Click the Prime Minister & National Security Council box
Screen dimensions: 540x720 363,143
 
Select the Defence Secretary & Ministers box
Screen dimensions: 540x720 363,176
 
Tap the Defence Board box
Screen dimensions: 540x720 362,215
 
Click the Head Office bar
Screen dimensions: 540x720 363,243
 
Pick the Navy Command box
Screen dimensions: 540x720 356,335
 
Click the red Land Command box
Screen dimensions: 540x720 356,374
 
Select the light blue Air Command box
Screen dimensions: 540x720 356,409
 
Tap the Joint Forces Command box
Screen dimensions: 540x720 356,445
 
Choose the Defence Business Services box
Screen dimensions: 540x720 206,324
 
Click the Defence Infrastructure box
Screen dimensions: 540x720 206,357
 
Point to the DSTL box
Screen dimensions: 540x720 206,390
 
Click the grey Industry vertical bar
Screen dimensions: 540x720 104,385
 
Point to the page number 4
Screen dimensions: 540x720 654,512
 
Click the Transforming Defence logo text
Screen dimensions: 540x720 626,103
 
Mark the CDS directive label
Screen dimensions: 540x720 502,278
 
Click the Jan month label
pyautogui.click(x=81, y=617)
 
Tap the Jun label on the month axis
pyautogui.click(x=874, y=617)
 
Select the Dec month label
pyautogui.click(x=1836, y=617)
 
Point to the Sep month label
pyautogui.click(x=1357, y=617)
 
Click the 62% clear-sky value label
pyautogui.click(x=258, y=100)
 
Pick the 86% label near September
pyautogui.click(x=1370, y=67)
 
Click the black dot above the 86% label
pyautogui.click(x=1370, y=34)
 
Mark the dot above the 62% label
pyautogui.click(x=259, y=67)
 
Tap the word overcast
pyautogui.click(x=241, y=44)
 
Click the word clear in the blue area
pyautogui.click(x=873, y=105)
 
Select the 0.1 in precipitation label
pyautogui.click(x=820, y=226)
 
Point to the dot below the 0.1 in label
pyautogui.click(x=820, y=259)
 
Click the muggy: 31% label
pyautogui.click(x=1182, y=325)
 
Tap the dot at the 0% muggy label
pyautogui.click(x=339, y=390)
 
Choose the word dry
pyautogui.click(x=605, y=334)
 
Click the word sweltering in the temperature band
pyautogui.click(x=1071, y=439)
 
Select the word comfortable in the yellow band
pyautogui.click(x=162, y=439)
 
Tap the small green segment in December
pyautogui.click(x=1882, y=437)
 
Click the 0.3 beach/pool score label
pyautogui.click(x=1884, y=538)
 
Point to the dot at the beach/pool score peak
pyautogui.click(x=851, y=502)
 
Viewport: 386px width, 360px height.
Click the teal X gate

### Brief
Return all of the rows above verbatim, changing nothing.

### The response
Click the Prime Minister & National Security Council box
Screen dimensions: 540x720 363,143
 
Select the Defence Secretary & Ministers box
Screen dimensions: 540x720 363,176
 
Tap the Defence Board box
Screen dimensions: 540x720 362,215
 
Click the Head Office bar
Screen dimensions: 540x720 363,243
 
Pick the Navy Command box
Screen dimensions: 540x720 356,335
 
Click the red Land Command box
Screen dimensions: 540x720 356,374
 
Select the light blue Air Command box
Screen dimensions: 540x720 356,409
 
Tap the Joint Forces Command box
Screen dimensions: 540x720 356,445
 
Choose the Defence Business Services box
Screen dimensions: 540x720 206,324
 
Click the Defence Infrastructure box
Screen dimensions: 540x720 206,357
 
Point to the DSTL box
Screen dimensions: 540x720 206,390
 
Click the grey Industry vertical bar
Screen dimensions: 540x720 104,385
 
Point to the page number 4
Screen dimensions: 540x720 654,512
 
Click the Transforming Defence logo text
Screen dimensions: 540x720 626,103
 
Mark the CDS directive label
Screen dimensions: 540x720 502,278
 
Click the Jan month label
pyautogui.click(x=81, y=617)
 
Tap the Jun label on the month axis
pyautogui.click(x=874, y=617)
 
Select the Dec month label
pyautogui.click(x=1836, y=617)
 
Point to the Sep month label
pyautogui.click(x=1357, y=617)
 
Click the 62% clear-sky value label
pyautogui.click(x=258, y=100)
 
Pick the 86% label near September
pyautogui.click(x=1370, y=67)
 
Click the black dot above the 86% label
pyautogui.click(x=1370, y=34)
 
Mark the dot above the 62% label
pyautogui.click(x=259, y=67)
 
Tap the word overcast
pyautogui.click(x=241, y=44)
 
Click the word clear in the blue area
pyautogui.click(x=873, y=105)
 
Select the 0.1 in precipitation label
pyautogui.click(x=820, y=226)
 
Point to the dot below the 0.1 in label
pyautogui.click(x=820, y=259)
 
Click the muggy: 31% label
pyautogui.click(x=1182, y=325)
 
Tap the dot at the 0% muggy label
pyautogui.click(x=339, y=390)
 
Choose the word dry
pyautogui.click(x=605, y=334)
 
Click the word sweltering in the temperature band
pyautogui.click(x=1071, y=439)
 
Select the word comfortable in the yellow band
pyautogui.click(x=162, y=439)
 
Tap the small green segment in December
pyautogui.click(x=1882, y=437)
 
Click the 0.3 beach/pool score label
pyautogui.click(x=1884, y=538)
 
Point to the dot at the beach/pool score peak
pyautogui.click(x=851, y=502)
 
Viewport: 386px width, 360px height.
Click the teal X gate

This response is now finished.